August 01, 2018
The Centers for Medicare and Medicaid Services (CMS) has finalized and issued three 2019 Medicare payment rules for the Skilled Nursing Facility (SNF) Prospective Payment System (PPS), Inpatient Rehabilitation Facility PPS, and Inpatient Psychiatric Facility PPS.
In an effort to modernize the Medicare system, the final rules focus on easing provider burden as well as patients over paperwork. The agency’s Patients Over Paper work initiative reduces unnecessary burden on providers by easing documentation requirements and offering more flexibility.
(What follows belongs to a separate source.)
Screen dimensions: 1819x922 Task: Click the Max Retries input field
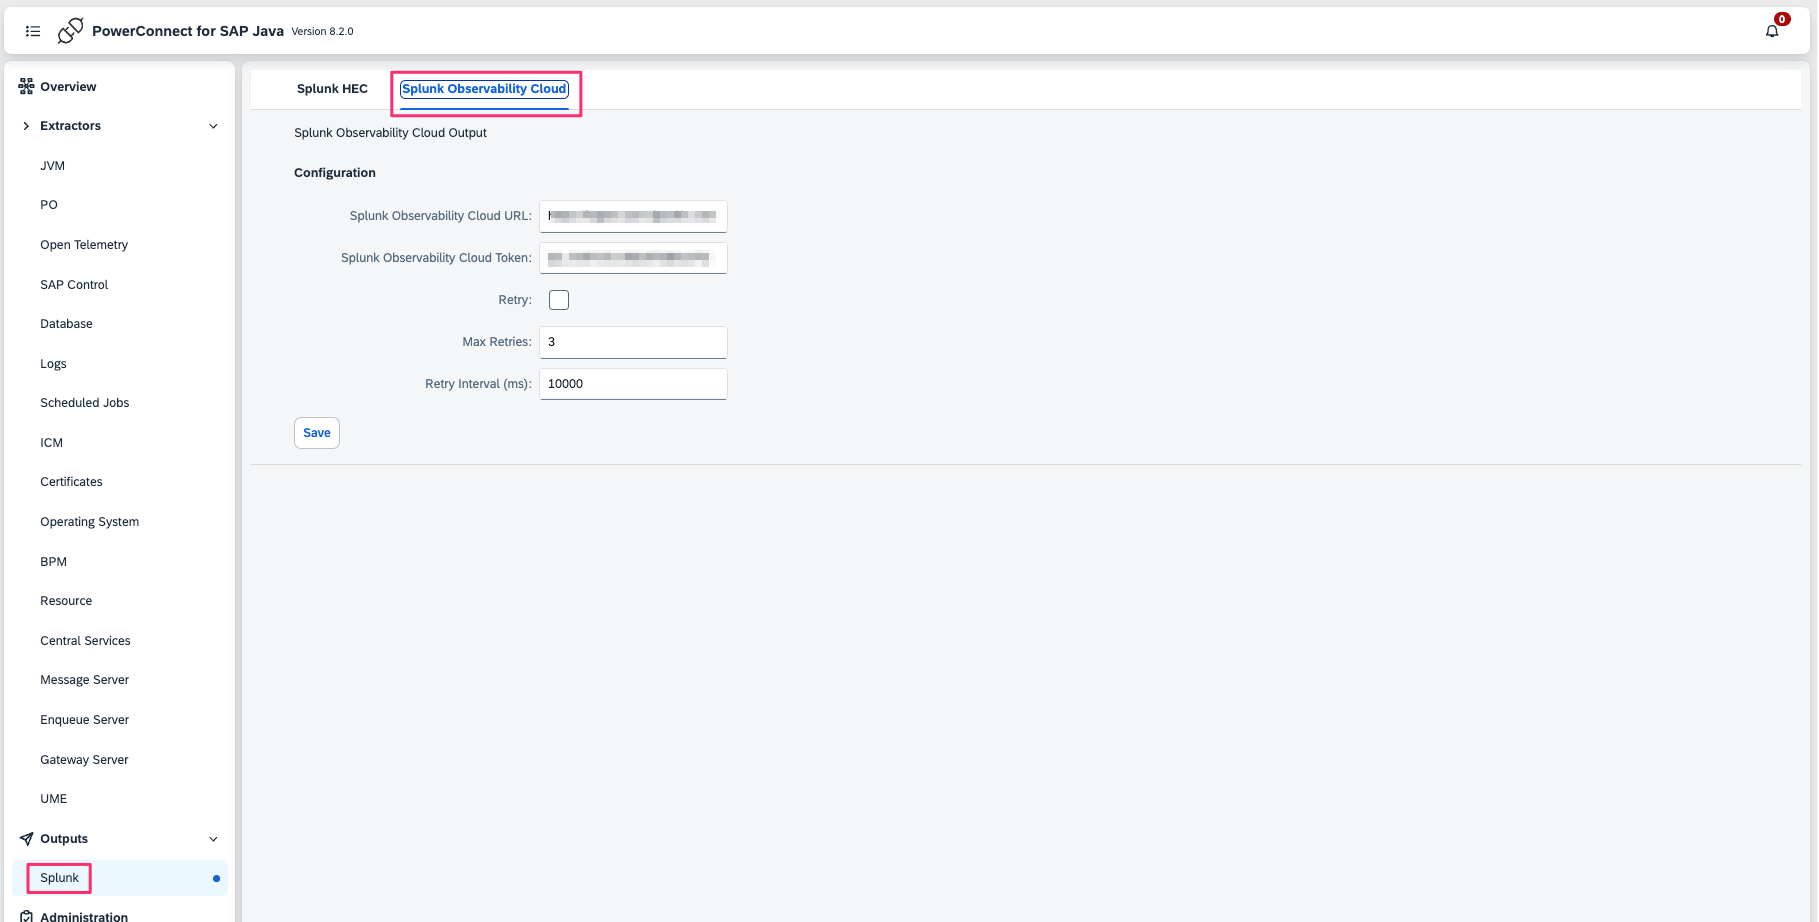pyautogui.click(x=632, y=342)
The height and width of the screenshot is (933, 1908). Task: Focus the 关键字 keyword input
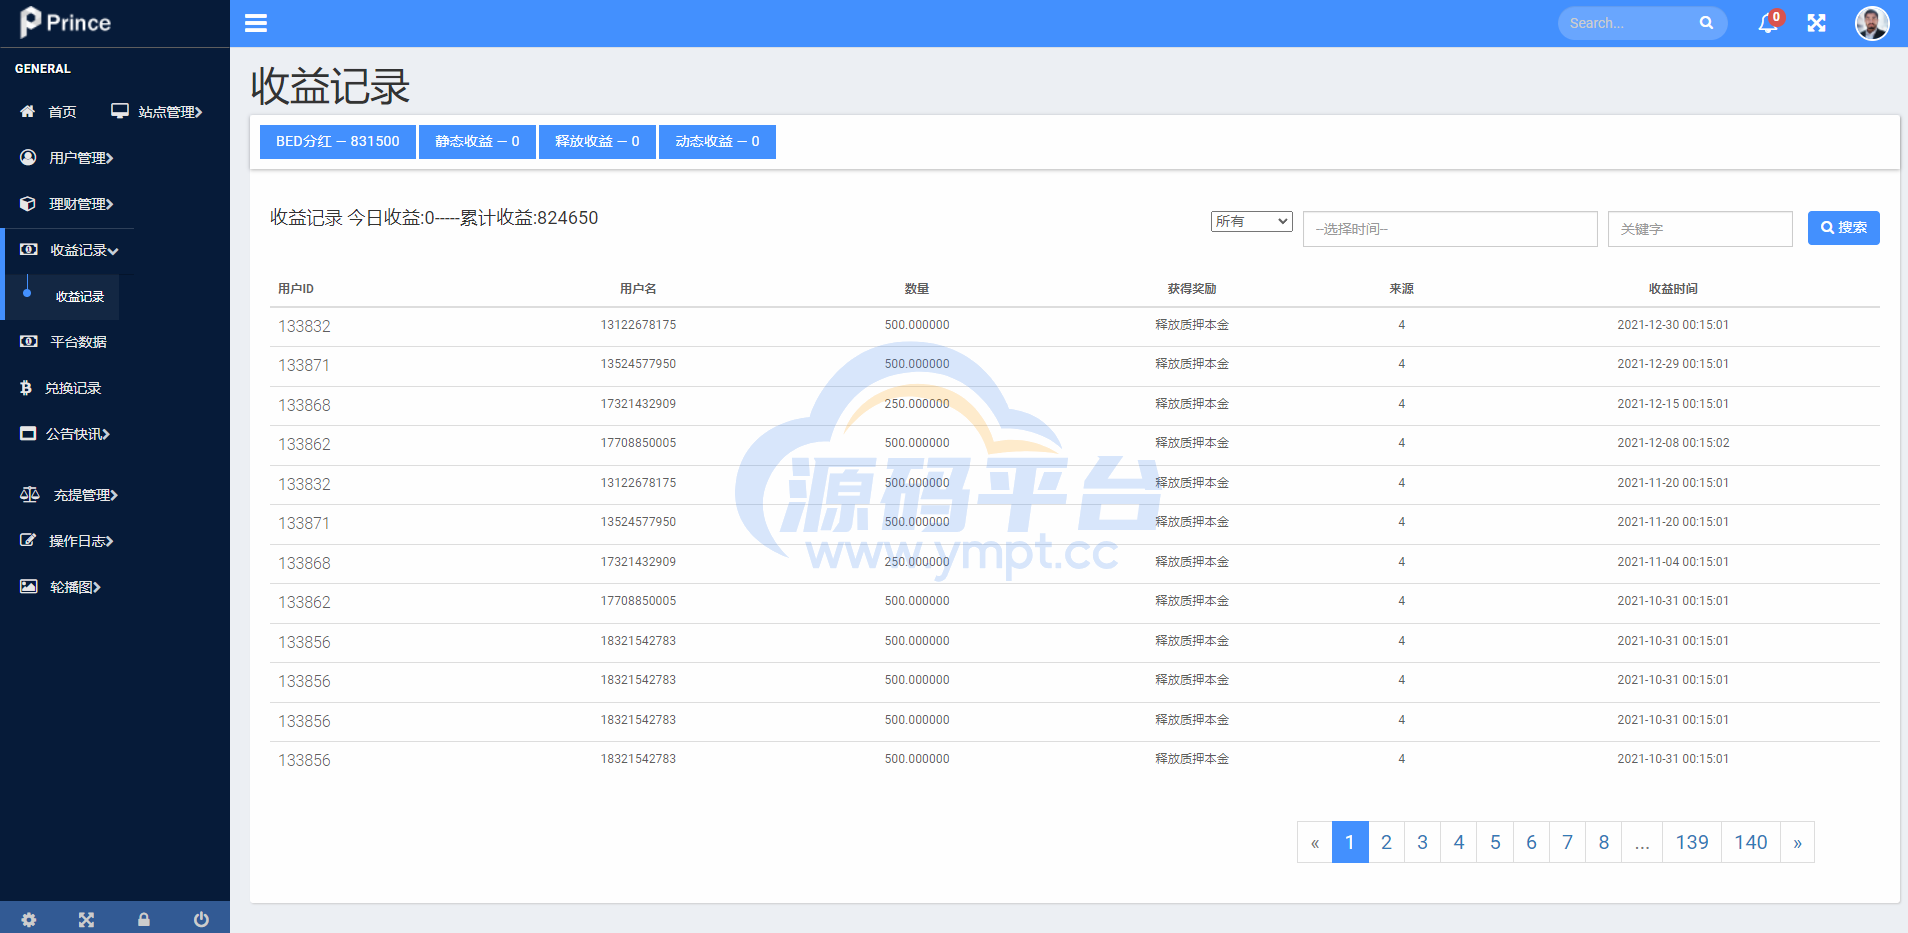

The agency has established an innovative new classification system under the SNF PPS rule known as the Patient Driven Payment Model (PDPM), which ties skilled nursing facility payments to patients’ conditions and care needs rather than volume of services provided. CMS estimates that this model will save providers an estimated $2 billion over the next decade.
CMS noted that these rules incorporate the continued work on the agency’s Meaningful Measures initiative—a prudent measure set that focuses on the most critical quality issues and patient safety with the least burden for clinicians and providers. Policies incorporated in the Inpatient Rehabilitation Facility PPS and Inpatient Psychiatric Facility PPS final rules ensure that the measures providers must report are patient-centered and outcome-driven rather than process-oriented. The agency hopes that these changes will allow providers to work with a smaller set of meaningful health care measures and spend more time on patient care, where applicable.
The agency also noted that the final rule for the Inpatient Rehabilitation Facility PPS will reduce the administrative and documentation burden for providers by approximately 300,000 hours. CMS explains that providers are allowed more time to be spent on direct patient care by reducing the regulatory documentation burden.
“Based on changes contained within this final rule, CMS estimates that the FY 2019 aggregate impact will be an increase of $820 million in Medicare payments to SNFs, resulting from the FY 2019 SNF market basket update required to be 2.4 percent by the Bipartisan Budget Act of 2018,” CMS explained in a final rule fact sheet. “Absent the application of this statutory requirement, the FY 2019 market basket update factor would have been 2.0 percent which reflects the SNF FY 2019 market basket index of 2.8 percent, reduced by the multifactor productivity adjustment of 0.8 percent.”
CMS estimates that the 2.0% update will result in an approximate increase of $670 million in Medicare payments to SNFs.